Overbuild threat drove NBN decision: Conroy
ABC's Four Corners summarises the history of a venomous debate
Australia could have had privately-built high-speed FTTN broadband, but for the roadblocks put in place by its incumbent carrier, according to an in-depth investigation into the history of the National Broadband Network by ABC programme Four Corners.
Prior to the global financial crisis, successive Australian governments had fielded various proposals to support a national broadband infrastructure built by the private sector. These had run into various problems both of funding and of regulation.
According to the Four Corners report, Telstra was the roadblock to the development of a fibre-to-the-node (FTTN) network in Australia. If it was to build a network itself, it wanted both government support and protection from competition. If the government had mandated FTTN on Telstra's network, it would have had to compensate the carrier for appropriating its property.

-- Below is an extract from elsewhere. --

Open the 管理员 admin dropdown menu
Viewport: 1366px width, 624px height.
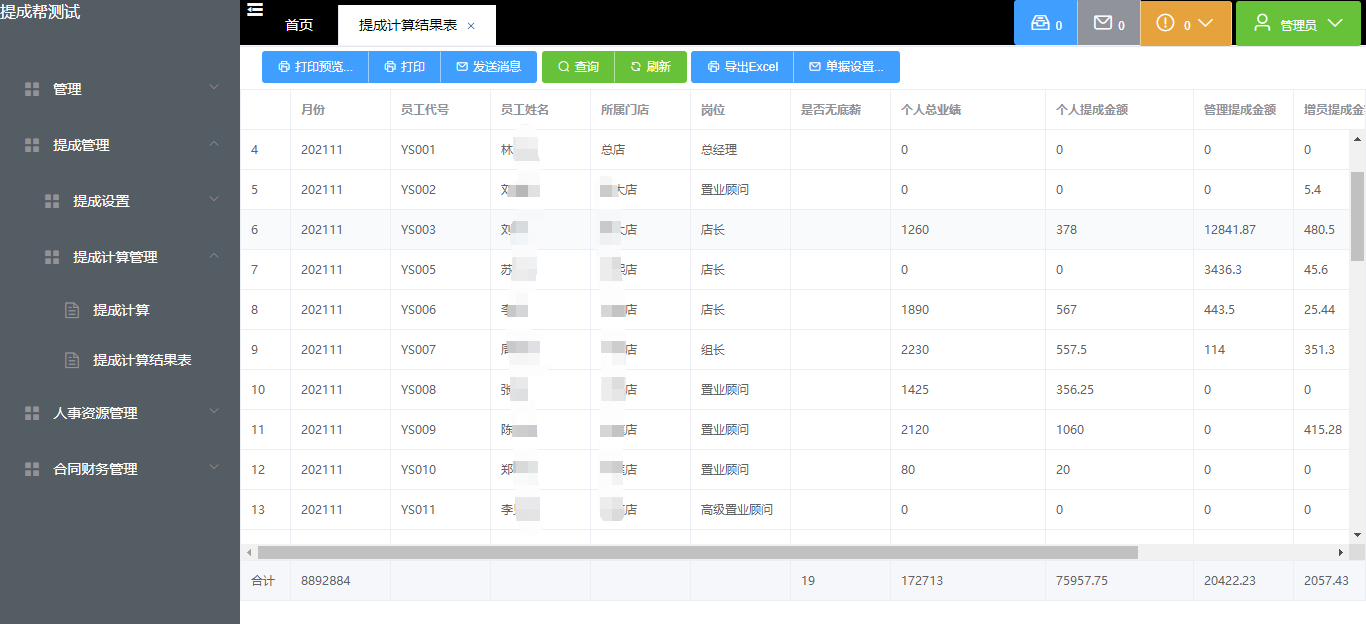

"No expert in the field, nowhere in the legal field, commercial field, would give us a suggestion that the sort of bill you'd pay to Telstra was anything less than $15-20bn," Senator Stephen Conroy, minister for Broadband, Communications and the Digital Economy, told the programme.
Had the government done so, it would still have a network under threat of an overbuild by Telstra.
"The government could spend $15bn to build a fibre-to-the-node network, pay $15-20bn to Telstra for compensation, and then Telstra could take that money and build a fibre to the home network past you and strand 70 per cent of $15bn on the side of the road," Conroy said.
Now safely in America, former Telstra executive Phil Burgess agreed with Conroy's assessment, saying "that's the way competition works. The only way it'll be stopped is if they have laws that prevent it".
Those laws passed the Australian parliament this year. ®
COMMENTS
Telstra...
..has been a blight on the Australian telecommunication landscape ever since it was privatised as a single *monopoly-holding* enterprise. Made a lot of money for those who bought shares at the IPO. Did nothing for the average Australian wanted a better/cheaper telecommunication network.
last time you checked your mobile broadband?
When was that then? When it was first released and it had one user?
Why not just ban the internet for everyone and then you'll save even more money!
The Rolls Royce of Broadband!
I'm not sure why so many Australians are against Australians getting the best of the best, perhaps it's an inferiority complex borne out of convict heritage, or maybe simply noisy Sydney/Melbourne lucky folks with decent ASDL2+ coverage?
Paul Turner makes a few good points ... we really don't know the full advantages of the NBN, but we can accurately predict the disadvantages of NOT having the NBN ... status quo. That's not acceptable from my POV.
Telstra has been a thorn in our side for decades, I'm glad Conroy (for once!) has something intelligent to say.